Basically what i'm wondering is if it is easy to check, buy just plugging it in and checking, or if it is something you wont notice till you go and press something?

This unit is 10 hrs away. And i will make the drive for the right price, but i wont be able to test it.


----------



## Riderz Ready (Sep 18, 2008)

FatboyGraphics said:


> thanks....
> 
> quick question...with that size press....when there is a heating element problem, does the entire heating element go out, or do you get cold spots?
> 
> ...


In our experience which includes heating element failing on two separate instances it was a total failure. We use a 30 x 40 and there are two heating elements to cover the press. The big issue is when one element goes the other will super heat trying to make up for the other one that failed which can cause your fabric to melt which is a huge mess. This is why you typically want to replace all heating elements when one goes. 
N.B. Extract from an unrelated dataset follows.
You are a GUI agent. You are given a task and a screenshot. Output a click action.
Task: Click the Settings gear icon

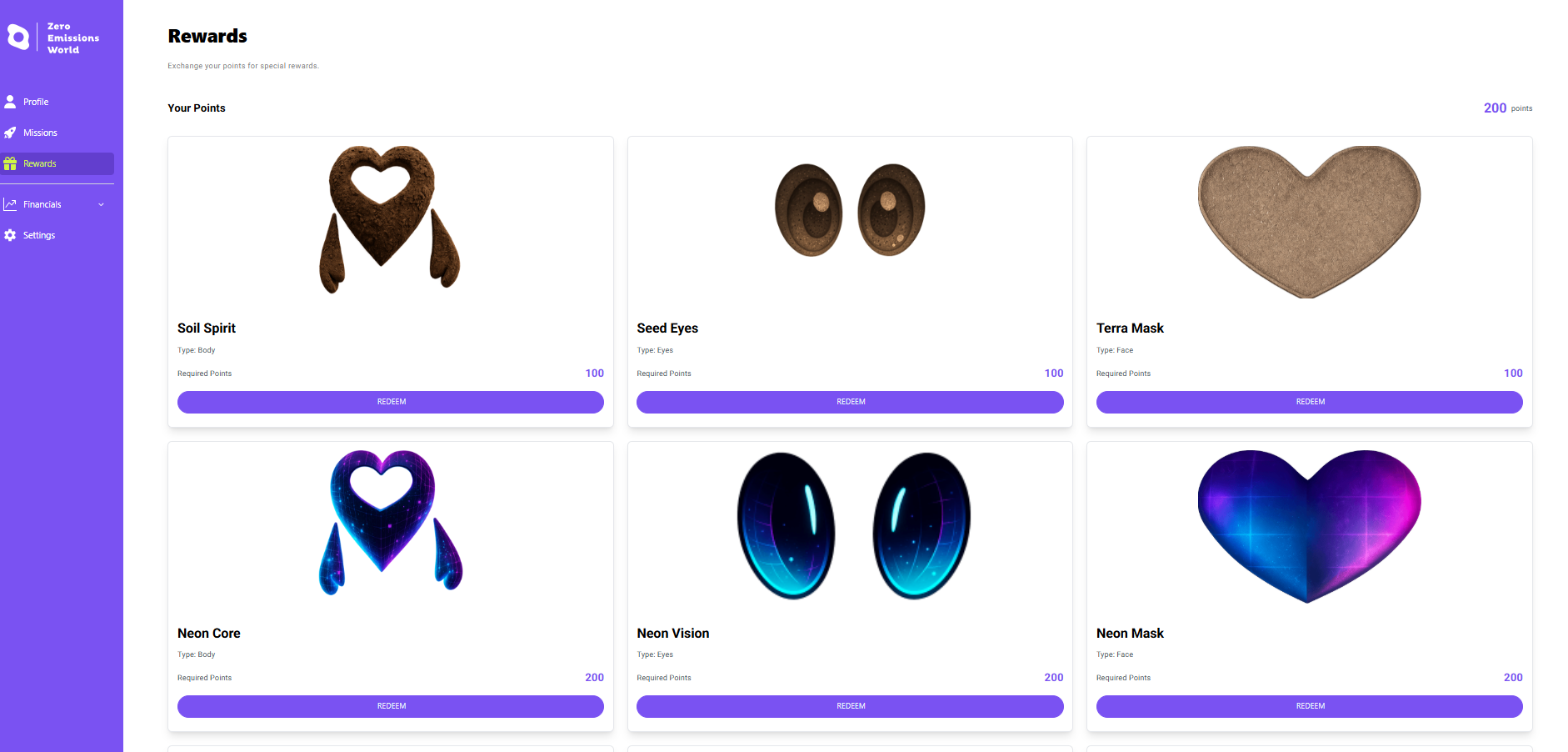click(x=10, y=235)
We have a heat gauge that we got from GeoKnight and occassionally check tempature. We found out that the actual temp shown on the digital read out was way off from the actual temp. With the heat press you can recalculate and sync it so the display is correct to the temp. What we experienced with cold spots is not a press issue but more an issue of what you are using under your substrate. We used to use Nomax but it is expensive and does over time create cool spots. If I am driving that far and investing that much I would get the correct gauge from GeoKnight to check out the press. Again I would be more concerned that you have a consistant tempature on the press versus it being accurate as that is adjustable. I guess the cheap way to do it is to take some solid black sheets to press and look for spots. 

Good luck with your adventure.


----------



## BETO (Feb 1, 2008)

I got a question i just see in the website axiomamerica about a heat press Axiom America: New and Used Embroidery Machines, Garment Printers and Large Format Printers
for under $9,000 but i never see them in work they look nice but i dont know. hoppe some one can tell us if they own one how they are? 
Thanks Robert.


----------



## DAGuide (Oct 2, 2006)

Robert,

I believe it is a fairly new heat press over the past couple of months. Not sure how many of them are already in the field. You might want to talk to the Axiom representative in your area to get better information.

Mark


----------



## BETO (Feb 1, 2008)

o yes of course i just mention that because some one was asking about wide heat press and special for the high price they are i bring the axiom press because i just see in their website they look nice and interesting special for the price but you never know cheap some times can give you hard times.
Robert.


----------